Hunch: $Y$ is $Binomial(a, b)$. To prove it: compute $M_Y(t)=(1+b(e^t-1))^a$
\[\begin{align*} M_Y(t) &=E(e^{tY})\\ &=E(e^{t(Y_1+Y_2+\cdots+Y_X)})\\ &= \sum_{k=0}^{n}(E(...|X=k))P(X=k)\\ &= \sum_{k=0}^{n}E(e^{t\cdot Bin(k,r)})P(X=k)\\ &= \sum_{k=0}^{n}(1+r(e^t-1))^kP(X=k)\\ &= \sum_{k=0}^{n}e^{k\ln(1+r(e^t-1))} \\ &= \sum_{k=0}^{n}e^{ku}P_k \\ \end{align*}\]This is the defeinition of $E(e^{uX})\triangleq M_X(u)$.
\[\begin{align*} M_X(u) &= (1+p(e^u-1))^n \\ &= (1+p(e^{\ln(1+r(e^t-1))})-1)^n \\ &=(1+p(1+r(e^t-1)-1))^n \\ &=(1+pr(e^t-1))^n \end{align*}\]Therefore we recognize that $Y\sim Binom(n,pr)$.
Gamma Distribution
Go back to Gamma distribution.
Example
let $Z\sim N(0,1)$ (standard normal). the $f_Z(z)=\frac{1}{\sqrt{2\pi}}\exp(\frac{z^2}{2})$. Find the density of $Y=Z^2$.

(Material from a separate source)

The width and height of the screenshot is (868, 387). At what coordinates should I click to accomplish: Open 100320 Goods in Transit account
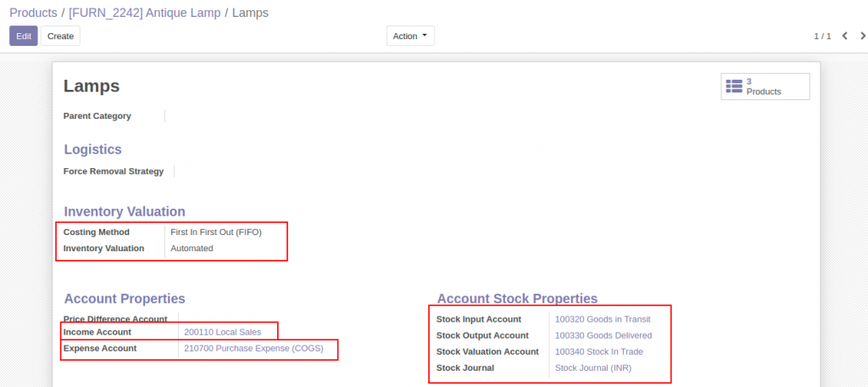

\[\begin{align*} F_Y(y) &= P(Y\leq y) = P(Z^2\leq y)\\ &= P(-\sqrt{y}\leq Z \leq \sqrt{y}) \\ &=F_Z(\sqrt{y})-F_Z(-\sqrt{y}) \end{align*}\]Use chain rule to compute $f_Y(y)$.
\[\begin{align*} f_Y(y)&=\frac{dF_Y}{dy}=\frac{d}{dy}F(\sqrt{y})-\frac{d}{dy}F_Z(-\sqrt{y}) \\ &= f_Z(\sqrt{y})\frac{1}{2\sqrt{y}} - f_Z(-\sqrt{y})\frac{-1}{2\sqrt{y}}\\ &=\frac{1}{\sqrt{2\pi}}y^{\frac{1}{2}}e^{-\frac{y}{2}} \end{align*}\]We recognize this is the density of $\Gamma(\alpha=\frac{1}{2},\theta = 2)$.
Chi-square distribution and degree of freedom
This Gamma and every Gamma for which $\alpha=\frac{n}{2}$, where $n$ is an integer, is called $\chi^2(n)$ (“Chi-squared” with $n$ degrees of freedom).
We see $\chi^2(n)\sim Z_1^2+Z_2+6+\cdots +Z_n^2$. where $Z_i\sim i.i.d~N(0,1)$.
\[\chi^2(n)\equiv \Gamma(\frac{n}{2},2)\]Q: What about $\chi^2(2)$?
A: $\sim Gamma(1,2)$, which is exponential distribution with parameter $\lambda=\frac{1}{2}$.
Q: Now to create $X\sim Exp(\lambda=1)$ using only i.i.d normals $N(0,1)$.
Try this: $X=Z_1^2+Z_2^2\sim Exp(\frac{1}{2})$.
\[X=\frac{1}{2}(Z_1^2+Z_2^2)\sim Exp(1)\]When we need to multiply a scale parameter $\theta$ by a constant $c$, we multiply the random variable by $c$.
Equivalently, when we need to multiply a rate parameter $\lambda$ by $c$, just divide the random variable by $c$.